Vic nodded, then asked: “Who’s running in the bombers?”
Holohan barked angrily: “You tell me!”
“I’m asking you,” Vic persisted.
“Anything else you’d like to know?”
Vic straightened, got to his feet. “There is,” he said, “and you’ve got all the answers.”
“So what?”
“So you’d better start telling me before I start beating them out of you.”
“Why, you————!” Holohan came up with an obscene snarl, flinging over the heavy desk as if it were cardboard. Vic jumped back, snapping the door lock with one hand, whipping out his automatic with the other. Holohan stood rooted, tense, his eyes on the gun.

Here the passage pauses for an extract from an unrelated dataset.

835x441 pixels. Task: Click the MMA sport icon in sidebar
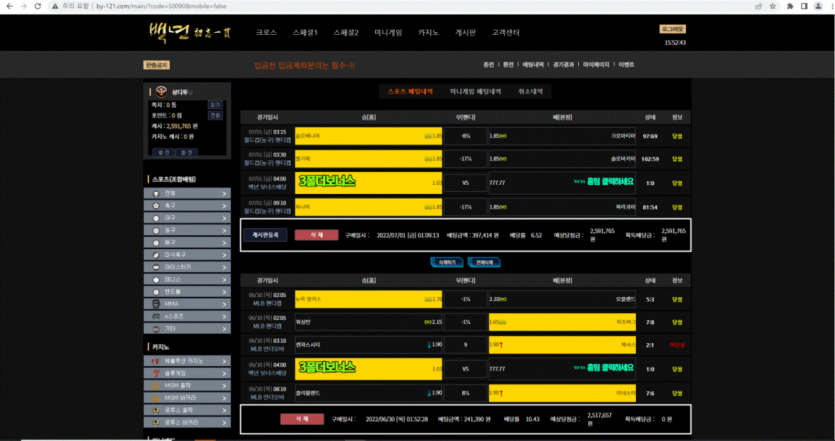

Vic said: “If you’re not heeled, Ed, we’ll do it this way.” He stepped forward, tossing the automatic into a wastebasket in the corner of the room. His left fist lashed out, crashed Holohan’s jaw.
THE big red-head went back a step, then hunched his shoulders, charged. Vic poked another hard left to Holohan’s nose. Blood spurted. Holohan came on, hurling ponderous blows. Vic ducked and sidestepped, shooting short punches at his opponent’s head. Suddenly Holohan closed, smothered him in a bear-like grip. Together they thudded to the floor.
Holohan freed one arm, clubbed at Vic’s face. Vic covered, gouging with his elbows. He squirmed desperately as Holohan reached for the wastebasket. He saw the man’s fingers claw at the edge, heard the basket topple. With a quick twist he came up, pinioning Holohan’s outstretched arm beneath his knee. As Holohan rolled, Vic rolled with him, locking his other leg around the trapped arm, putting on the pressure with both hands.